When the Benns arrived, "there were just five car owners in town", Murray says. "Now we have traffic jams … it's crazy".

Despite recent economic growth, poverty remains prevalent. Many drink heavily, with the local vodka selling for about A$2 a litre.

Mongolia's per-capita alcohol consumption rate — only slightly above the global average — masks the extent of alcohol abuse in the country.

One study found that "25 per cent of the heaviest drinkers consume over 80 per cent of all alcohol consumed".

Bottle in hand, some take to the wilderness.

Murray jokingly warns that the biggest risk for hikers isn't the black bears, wolves or Siberian vipers, but "running into a drunk guy".

 Tsetserleg from afar. 

Tsetserleg from afar. 

 

Locals 'think good coffee is Nescafe'

While Western tastes have grown with Ulaanbaatar's modernisation, the pace of change in Mongolia's countryside is slow.

At first, locals didn't have an appetite for what the Benns were offering.

One even suggested they exchange their espresso machine for instant coffee to meet local taste.

"The locals tend to think good coffee is Nescafe", Liz says, sipping a hazelnut latte from her last glass — the rest are smashed and the nearest supplier is a full day away.

But the Benns were confident their unique business would catch on.

Initially geared towards intrepid tourists on trans-continental adventures, their promise of espresso-coffee and creature comforts is now luring more traditional tourists, Mongolians from the capital, and — finally — locals.

The Benns' success is refreshing in a region beset by economic challenges and slow development.
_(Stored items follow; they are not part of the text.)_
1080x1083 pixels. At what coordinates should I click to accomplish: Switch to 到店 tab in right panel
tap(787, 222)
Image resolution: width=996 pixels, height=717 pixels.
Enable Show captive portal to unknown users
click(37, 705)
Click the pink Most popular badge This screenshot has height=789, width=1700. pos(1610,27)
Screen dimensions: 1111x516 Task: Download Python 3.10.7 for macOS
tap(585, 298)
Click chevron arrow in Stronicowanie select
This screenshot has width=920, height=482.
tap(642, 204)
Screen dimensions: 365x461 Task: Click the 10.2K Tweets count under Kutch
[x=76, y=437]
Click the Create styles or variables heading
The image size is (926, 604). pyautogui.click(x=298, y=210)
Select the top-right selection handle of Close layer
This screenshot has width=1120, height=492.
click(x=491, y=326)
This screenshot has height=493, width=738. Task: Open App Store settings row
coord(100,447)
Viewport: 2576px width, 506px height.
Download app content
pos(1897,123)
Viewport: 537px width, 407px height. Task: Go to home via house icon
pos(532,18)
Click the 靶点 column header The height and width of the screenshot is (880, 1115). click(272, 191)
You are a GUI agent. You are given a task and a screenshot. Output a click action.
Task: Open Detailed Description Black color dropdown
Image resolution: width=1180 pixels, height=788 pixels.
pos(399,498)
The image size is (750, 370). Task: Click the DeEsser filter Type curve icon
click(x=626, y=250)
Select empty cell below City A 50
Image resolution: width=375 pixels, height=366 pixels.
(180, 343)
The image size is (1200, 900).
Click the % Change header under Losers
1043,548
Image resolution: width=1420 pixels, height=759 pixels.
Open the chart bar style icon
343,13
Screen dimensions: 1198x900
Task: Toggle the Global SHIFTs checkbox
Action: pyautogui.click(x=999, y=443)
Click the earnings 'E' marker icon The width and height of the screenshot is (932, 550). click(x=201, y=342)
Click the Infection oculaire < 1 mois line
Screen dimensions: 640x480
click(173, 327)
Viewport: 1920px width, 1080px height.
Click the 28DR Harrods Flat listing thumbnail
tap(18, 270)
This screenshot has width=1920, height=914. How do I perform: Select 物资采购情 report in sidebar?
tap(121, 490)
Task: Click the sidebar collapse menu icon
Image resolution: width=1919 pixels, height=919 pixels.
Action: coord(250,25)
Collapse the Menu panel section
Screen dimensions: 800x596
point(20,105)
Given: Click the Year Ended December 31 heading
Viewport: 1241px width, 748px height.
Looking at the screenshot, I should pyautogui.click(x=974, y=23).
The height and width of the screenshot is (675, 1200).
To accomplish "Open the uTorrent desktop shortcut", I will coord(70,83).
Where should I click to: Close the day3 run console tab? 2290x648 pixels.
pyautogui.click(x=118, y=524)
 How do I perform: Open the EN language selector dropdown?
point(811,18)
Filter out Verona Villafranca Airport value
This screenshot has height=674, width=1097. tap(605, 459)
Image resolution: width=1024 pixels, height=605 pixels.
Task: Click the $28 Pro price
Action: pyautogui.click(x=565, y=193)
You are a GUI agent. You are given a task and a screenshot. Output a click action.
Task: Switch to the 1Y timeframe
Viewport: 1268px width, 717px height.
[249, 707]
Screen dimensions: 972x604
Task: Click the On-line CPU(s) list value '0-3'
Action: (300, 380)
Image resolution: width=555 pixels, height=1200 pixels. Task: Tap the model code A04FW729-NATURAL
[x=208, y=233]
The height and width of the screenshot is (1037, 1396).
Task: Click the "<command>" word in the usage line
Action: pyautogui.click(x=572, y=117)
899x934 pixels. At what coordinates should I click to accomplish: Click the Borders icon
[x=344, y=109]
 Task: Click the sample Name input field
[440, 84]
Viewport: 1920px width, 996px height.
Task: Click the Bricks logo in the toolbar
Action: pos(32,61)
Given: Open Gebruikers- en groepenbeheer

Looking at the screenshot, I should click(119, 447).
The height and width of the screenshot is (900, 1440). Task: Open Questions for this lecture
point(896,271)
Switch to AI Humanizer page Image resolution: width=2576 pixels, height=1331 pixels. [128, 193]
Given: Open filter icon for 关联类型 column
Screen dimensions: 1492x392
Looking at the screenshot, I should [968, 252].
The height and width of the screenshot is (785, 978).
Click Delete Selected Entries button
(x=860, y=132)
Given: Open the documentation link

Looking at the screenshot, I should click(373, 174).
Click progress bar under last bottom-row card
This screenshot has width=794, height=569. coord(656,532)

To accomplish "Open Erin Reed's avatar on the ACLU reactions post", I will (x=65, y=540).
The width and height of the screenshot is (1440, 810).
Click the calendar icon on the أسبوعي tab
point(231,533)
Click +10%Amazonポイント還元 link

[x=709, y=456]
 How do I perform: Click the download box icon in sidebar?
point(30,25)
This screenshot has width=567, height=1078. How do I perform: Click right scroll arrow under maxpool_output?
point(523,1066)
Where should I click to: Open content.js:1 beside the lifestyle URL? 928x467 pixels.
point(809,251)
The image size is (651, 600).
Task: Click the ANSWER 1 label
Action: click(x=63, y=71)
It offers hope that similar tourist ventures may succeed.

Half of all Mongolians live in Ulaanbaatar — many illegally camped on the city fringe in search of work.

Despite recent population growth, Tsetserleg — like so many rural towns — still suffers from the flight of labour to the capital.

Harsh winters mean most work in the countryside is seasonal. For those who find permanent work, a paycheck still isn't certain, with businesses often withholding salaries during downturns.

Knowing tourism is one of few growth industries in Mongolia's countryside, the Benns — who had never run a cafe or guesthouse — dived in head-first.

"We came with a goal to support a community in Mongolia with employment and mentoring," Murray says.

By diversifying their operation — running a bakery, cafe, guesthouse, and providing boutique tourism packages — they can keep the doors open, even in the low season. It's allows them to employ 24 people, making them big enough to "fall into the same tax category as the local mine", says Murray.

"We want to provide locals with consistency and a reliable source of income", Liz says.